After the breeding season both chicks and adults migrate northwards to the seas off Honshū and Sanriku in Japan. The timing of the migration is partly influenced by sea surface temperatures. Birds begin to disperse south and east again in August and begin to return to their breeding islands in September. During the breeding season birds feed in the waters surrounding breeding islands. The species has not been recorded in the east Pacific.

Relationship with humans

Prior to the arrival of humans the Bonin petrel nested on the main Hawaiian Islands, fossil remains have been found on Kauai, Oahu and Molokai. These bones have been found in association with human archaeology, strongly implying that they were a food source for Polynesian settlers, along with other seabirds. The species was extirpated from the main islands prior to the arrival of Europeans.

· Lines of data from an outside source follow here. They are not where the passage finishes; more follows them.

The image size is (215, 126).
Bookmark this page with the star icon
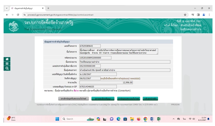185,15
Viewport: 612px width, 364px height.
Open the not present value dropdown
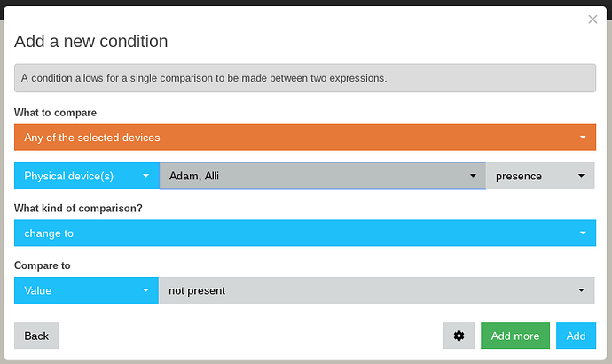[377, 290]
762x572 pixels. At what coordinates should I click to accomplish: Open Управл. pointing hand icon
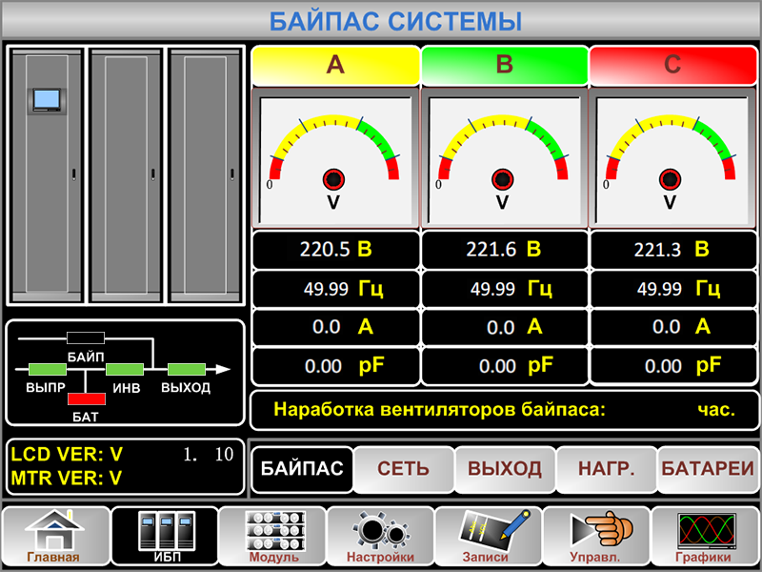596,537
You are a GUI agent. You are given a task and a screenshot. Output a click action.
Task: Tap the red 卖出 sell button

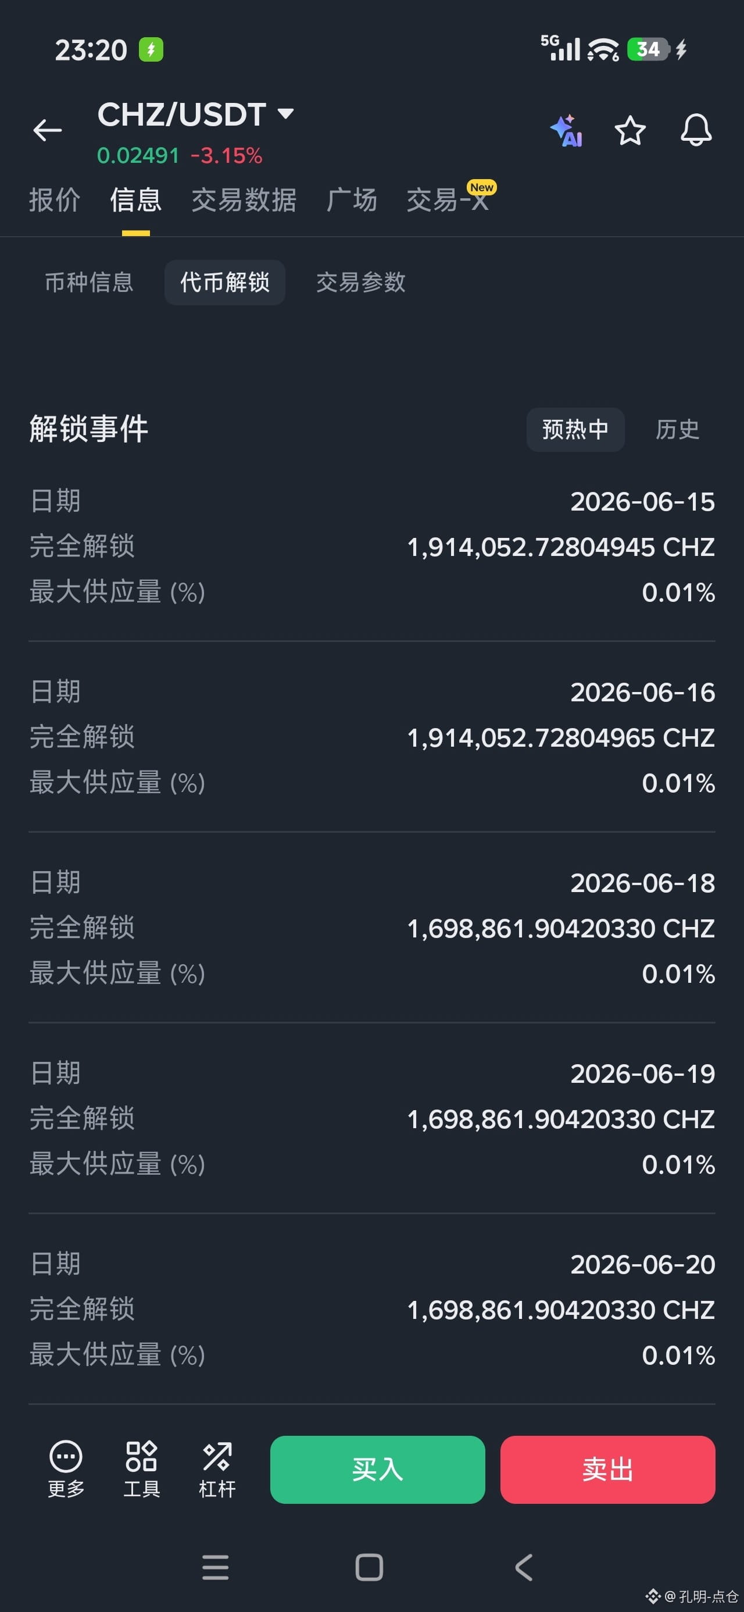tap(607, 1469)
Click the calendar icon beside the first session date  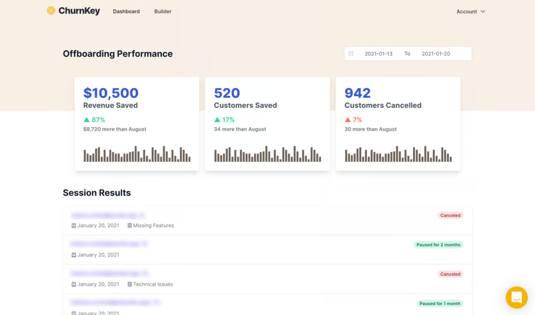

The species is currently threatened by introduced species, particularly rats. Polynesian rats and black rats have devastated populations of Bonin petrels in the Northwestern Hawaiian Islands, primarily by taking eggs. Polynesian rats introduced to Kure Atoll were such a problem for Bonin petrels that for a five-year period in the 1960s not a single chick fledged. Similar devastation occurred on Midway, where black rats introduced in 1943 reduced the population of Bonin petrels from 500,000 birds to 32,000 by 1995. Rabbits introduced to Lisianski Island destroyed nesting habitat and undermined nesting burrows. Habitat destruction limits breeding success on some islands, especially as it increases competition with more aggressive species like the wedge-tailed shearwater.
Conservation measures are in place to protect the Bonin petrel and other seabirds that share the species' breeding islands. Island restoration projects are restoring native vegetation on Laysan and Midway, and rats and rabbits have been removed from all the Northwestern Hawaiian Islands. The species is currently classified as least concern by the IUCN.